Added document types for Intermodal Freight Management: Goods Item Itinerary, Transport Execution Plan, Transport Execution Plan Request, Transport Progress Status, Transport Progress Status Request, Transport Service Description, Transport Service Description Request, Transportation Status, Transportation Status Request

Added document type for Utility billing: Utility Statement

Added supplementary document types: Document Status, Document Status Request

==== Document types added in UBL 2.2 (2018) ====
http://docs.oasis-open.org/ubl/UBL-2.2.html
Added document types for eTendering: Enquiry, Enquiry Response, Expression Of Interest Request, Expression Of Interest Response, Qualification Application Request, Qualification Application Response, Tender Contract, Tender Status, Tender Status Request, Tender Withdrawal, Unsubscribe From Procedure Request, Unsubscribe From Procedure Response

Added document types for transportation: Weight Statement

Added document types for business directories and agreements: Business Card, Digital Agreement, Digital Capability

==== Document types added in UBL 2.3 (2021) ====
Added document types for transportation: Common Transportation Report, Export Customs Declaration, Goods Certificate, Goods Item Passport, Import Customs Declaration, Manifest, Proof Of Reexportation, Proof Of Reexportation Reminder, Proof Of Reexportation Request, Transit Customs Declaration.

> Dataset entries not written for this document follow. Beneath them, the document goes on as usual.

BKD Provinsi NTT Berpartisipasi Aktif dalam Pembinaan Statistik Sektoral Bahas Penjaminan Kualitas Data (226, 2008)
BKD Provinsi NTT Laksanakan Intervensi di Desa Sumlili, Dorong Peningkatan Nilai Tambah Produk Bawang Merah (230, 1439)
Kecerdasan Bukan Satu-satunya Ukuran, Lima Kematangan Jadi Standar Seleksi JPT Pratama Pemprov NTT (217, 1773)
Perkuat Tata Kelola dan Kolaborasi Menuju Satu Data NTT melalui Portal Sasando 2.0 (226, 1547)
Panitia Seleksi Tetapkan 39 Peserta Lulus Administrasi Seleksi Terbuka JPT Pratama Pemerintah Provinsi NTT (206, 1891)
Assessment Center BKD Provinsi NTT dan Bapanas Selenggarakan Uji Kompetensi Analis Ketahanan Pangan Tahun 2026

==== Document types added in UBL 2.4 (2024) ====
Added document types: Business Information, Purchase Receipt

==== Document types added in UBL 2.5 (2026) ====
Added document types: Delivery Note, Invoice Status Request, Invoice Status Response, Work Report, Procurement Status, Procurement Status Request, Waste Movement, Waste Notification

== Global adoption and implementation ==

=== Northern European Subset - NESUBL ===
As part of the Northern European cooperation on e-commerce and e-procurement, representatives from Denmark, Sweden, Norway, Finland, UK and Iceland set up a working group for developing a Northern European subset of UBL 2.0 documents. The main focus of NES is to define the semantic use of UBL 2.0 as applied to specific business processes. To achieve this the UBL 2.0 standard is restricted on additional levels by using "profiles" that apply to defined business situations. The use of individual elements is specifically described to avoid conflicting interpretation. Additionally each country has developed guidelines that describe the application of the NESUBL subset to domestic business practices. The goal is to enable companies and institutions to implement e-commerce by agreeing to a specific profile and thus eliminate the need for bilateral implementation. Additional countries have shown interest in joining the work. The NESUBL subset was published in March 2007.

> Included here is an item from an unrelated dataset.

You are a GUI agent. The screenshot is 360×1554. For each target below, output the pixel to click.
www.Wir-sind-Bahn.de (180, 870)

Since its publication, NESUBL subset has influenced government eProcurement initiatives across Europe, for example in Denmark, Sweden, Norway, Iceland, The Netherlands, Turkey. It is also the basis for an eProcurement initiative, ePrior, by the European Commission, Directorate General's of the European Commission, starting with the Directorate General for Information Technology (DIGIT). It is also the basis of the syntax for business documents created by the CEN/BII (Business Interoperability Initiative).

=== European-wide deployment of UBL in PEPPOL ===
PEPPOL adopts the work products of CEN/TC434 and CEN/TC440 that include UBL customizations and syntax serializations of different document types for European business processes. The goal of PEPPOL is to enable public procurement across borders within the EU.

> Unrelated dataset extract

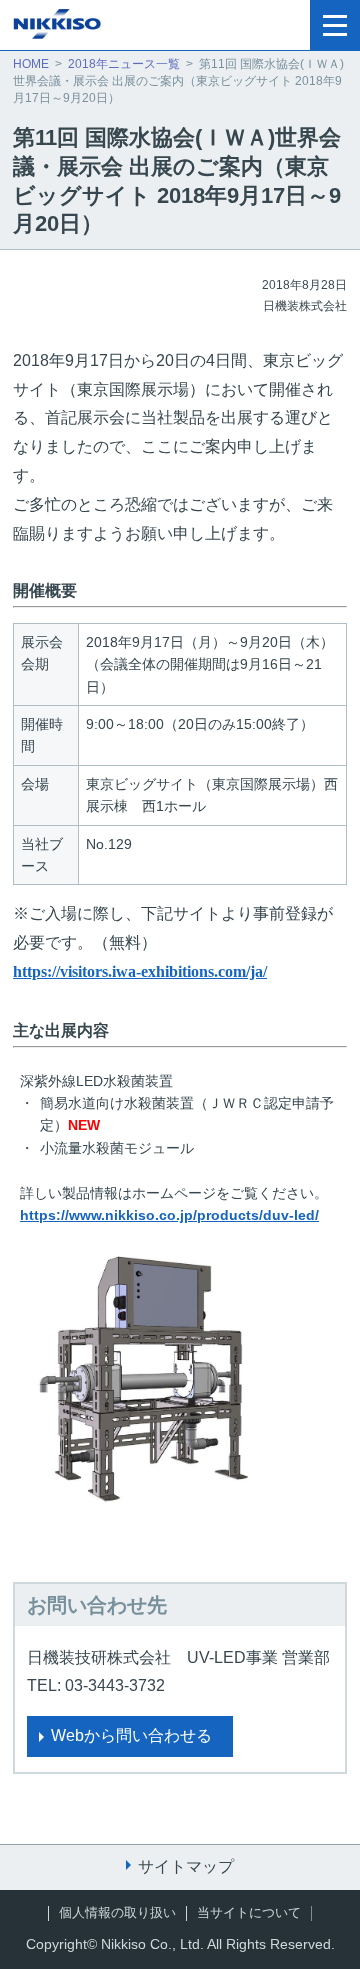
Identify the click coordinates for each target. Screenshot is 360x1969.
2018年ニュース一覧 (124, 64)
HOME (31, 64)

It was reported that CEN/TC434 has unanimously agreed to endorse UBL as one of two syntaxes complying with the forthcoming European Norm on e-Invoicing and will be listed in a specific CEN Technical Specification.

These efforts support Directive 2014/55/EU on electronic invoicing in public procurement in Europe.

On March 3, 2017, this summary update of recent announcements was published, including references to Austria, Belgium, Denmark, Italy (Emilia-Romagna region), Netherlands, Norway, Sweden.

Denmark

In December 2003 Denmark legislated the mandatory use of a customization of UBL 0.7, using the OIOXML specification, for electronic invoicing for government procurement starting February 2005. In March 2010 Denmark legislated the mandatory use of a customization of UBL 2.0, using the OIOUBL specification.

In 2011 the Danish government documented savings of €500,000,000 having used UBL.

Spain

In Spain, UBL is being used primarily for electronic invoice encoding. The UBL Spanish Localization Committee has been actively developing UBL awareness and has created implementation guidelines to allow easy adoption of UBL based on previous work done by CCI.

Czech Republic

The SPIS consortium (currently named ICT unie) created an UBL 2.0 customization ISDOC to be used for e-Invoicing in the Czech Republic. The recently released ISDOC 6 supports e-Requests too.

Belgium

In December 2011 the Belgian government specified a customization of UBL to maximize the interoperability of the electronic invoice between Belgian actors.

Sweden

SFTI, the joint project of the Swedish Association of Local Authorities and Regions (SKL), Financial Management Authority (ESV) and the government contracting authority specified Svefaktura, a UBL customization.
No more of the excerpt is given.